Em Frutal, a Polícia Militar (PM) realizou um credenciamento, através de GPS, em cada uma das propriedades da região, para quando ocorra algum crime, as autoridades possam ser comunicadas e interceptar todas as rotas de entrada e saída, na tentativa de surpreender os criminosos.  “Juntamente com a PM também foi criada a Rede de Vizinhos Protegidos de Fazendas pelo WhatsApp, com os produtores em constante comunicação, e com isso, temos obtido muitos resultados. Caso tenha um veículo estranho parado perto da propriedade, eles nos informam a placa e nós realizamos uma pesquisa, checamos para ver se o veículo é da região e o nome do proprietário. Se for preciso, a equipe da PM, que tem uma equipe rural que faz rondas noturnas e diurnas, vai o local e realiza a abordagem”, comenta.

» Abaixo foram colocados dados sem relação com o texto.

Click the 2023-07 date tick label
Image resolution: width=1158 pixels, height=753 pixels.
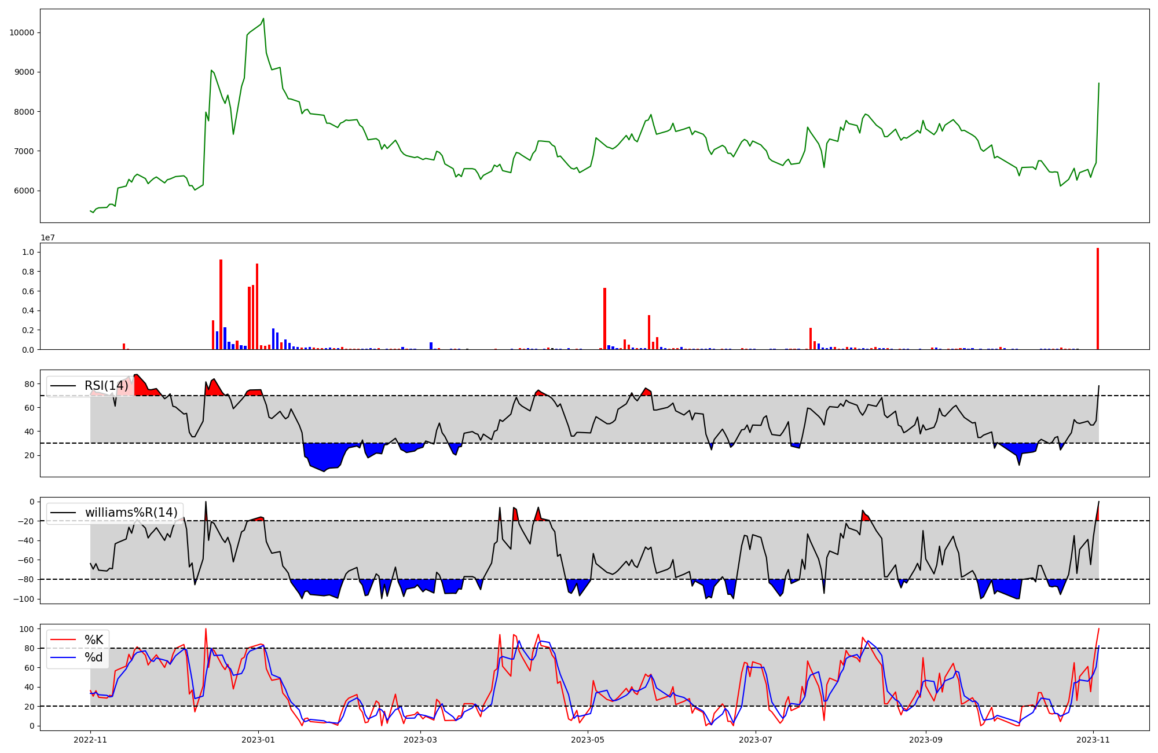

O delegado chefe da Deicra afirma que, mesmo os municípios que não possuem delegacias especializadas, não estão desprotegidos. “Nas localidades onde não existe formalmente instaladas uma delegacia rural especializada na investigação e repressão aos crimes rurais, há delegacias de crimes contra o patrimônio. Ainda que o nome delegacia de crime rural não esteja efetivamente instalado naquele local, não quer dizer que a apuração e resposta da Polícia Civil frente aos crimes rurais ali não exista. Todos as delegacias do nosso interior combatem, de forma perene e permanente, os crimes rurais”, finaliza Feiten.